On August 1, 2016, Massachusetts Governor Charlie Baker signed a new pay equity act (the “Act”) into law. The Act, which goes into effect on July 1, 2018, is designed to close the wage gap between men and women. Although Massachusetts already had a pay parity law that prohibits wage discrimination, the Act provides greater clarity on what constitutes unlawful pay discrimination and imposes new rules and restrictions on employers.
First, the Act clarifies what it means to discriminate against workers who perform “comparable work” to others. While the current statute prohibits pay discrimination where workers perform “comparable work,” it does not define that term. Under the Act, comparable work is defined to be work that requires “substantially similar skill, effort and responsibility and is performed under similar working conditions.” The Act, however, does not define “substantially similar,” so that term will still be subject to interpretation by either the Attorney General’s Office or courts.
Second, whereas seniority was the only stated basis for paying variable wages under the old law, the Act recognizes six justifications for pay disparities where workers perform comparable work. Variations in pay are permissible under the Act if based upon: (1) a seniority system, provided that job-protected leave does not reduce seniority; (2) a merit system; (3) a system measuring quality or quantity of production, sales or revenue; (4) geographic location of where the job is performed; (5) education, training, or experience to the extent these factors reasonably relate to the job at issue; and (6) travel, if travel is a regular and necessary condition of the job.
Third, Massachusetts becomes the first state in the country to constrict what employers may ask prospective employees about their wage history. Under the new law, employers may not seek the wage or salary history of a prospective employee from the prospective employee or a current or former employer or require that applicants meet certain salary criteria to be eligible for a job. This provision, however, includes an important caveat: prospective employees may authorize a prospective employer to verify salary history, and prospective employers may confirm salary history after an offer with compensation has been negotiated and made to a prospective employee.
Fourth, the Act makes it unlawful for employers to prohibit employees from discussing or disclosing information about their own wages, or the wages of other employees.
Fifth, the Act establishes an affirmative defense for employers who have audited their pay practices within the prior three years. Specifically, employers who voluntarily evaluate their pay practices and “demonstrate that reasonable progress has been made towards eliminating wage differentials based on gender for comparable work,” have an affirmative defense to pay discrimination claims, so long as the evaluations were reasonable in detail and scope. At the same time, the law prohibits courts from drawing an adverse inference against employers who have not done a voluntary audit.
Sixth, the Act enhances the enforcement scheme of the previous law. The statute of limitations has been extended from one year to three years. The new law also allows employees to go directly to court with their pay discrimination claims without first bringing a complaint to the Massachusetts Commission Against Discrimination or the Attorney General’s Office.
Pay equity has been a topic of significant interest of late both locally and nationally. Massachusetts Attorney General Maura Healey in particular has made pay equity a priority of her office and has been using her enforcement powers to audit employer pay practices to detect and address discrimination.
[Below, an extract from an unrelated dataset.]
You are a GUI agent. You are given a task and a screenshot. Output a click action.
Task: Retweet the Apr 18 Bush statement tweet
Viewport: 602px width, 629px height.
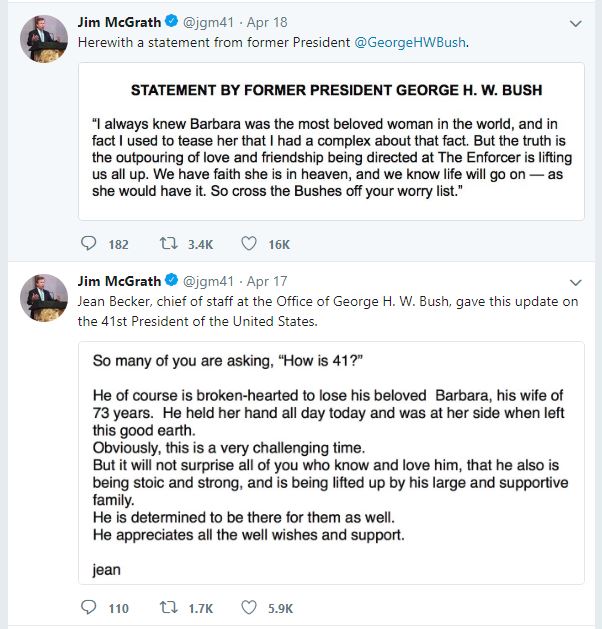click(x=168, y=243)
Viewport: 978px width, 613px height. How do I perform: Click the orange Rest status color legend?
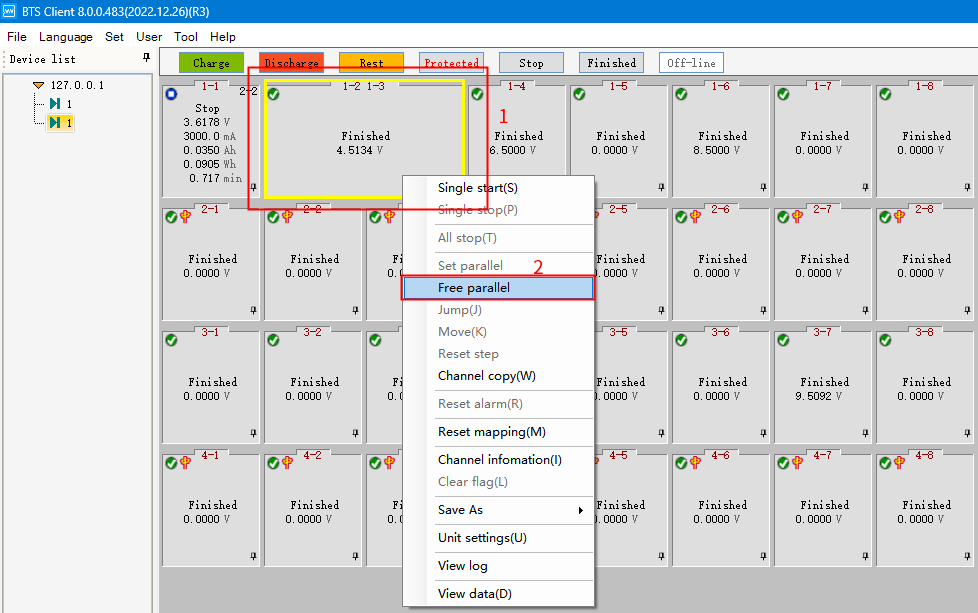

Accordingly, employers should expect that the Attorney General’s scrutiny of discriminatory pay disparities will only increase when the Act goes into effect. Now more than ever, employers should take time to review and evaluate their compensation practices to identify and remedy discriminatory pay disparities, and to take advantage of the new affirmative defense discussed above. They should also review hiring practices to ensure that they are not making impermissible inquiries into the pay histories of prospective employees. They also should review employee handbooks and other policies to ensure that they do not inhibit employees from discussing their compensation, as such a prohibition not only violates the Act, but also federal labor law.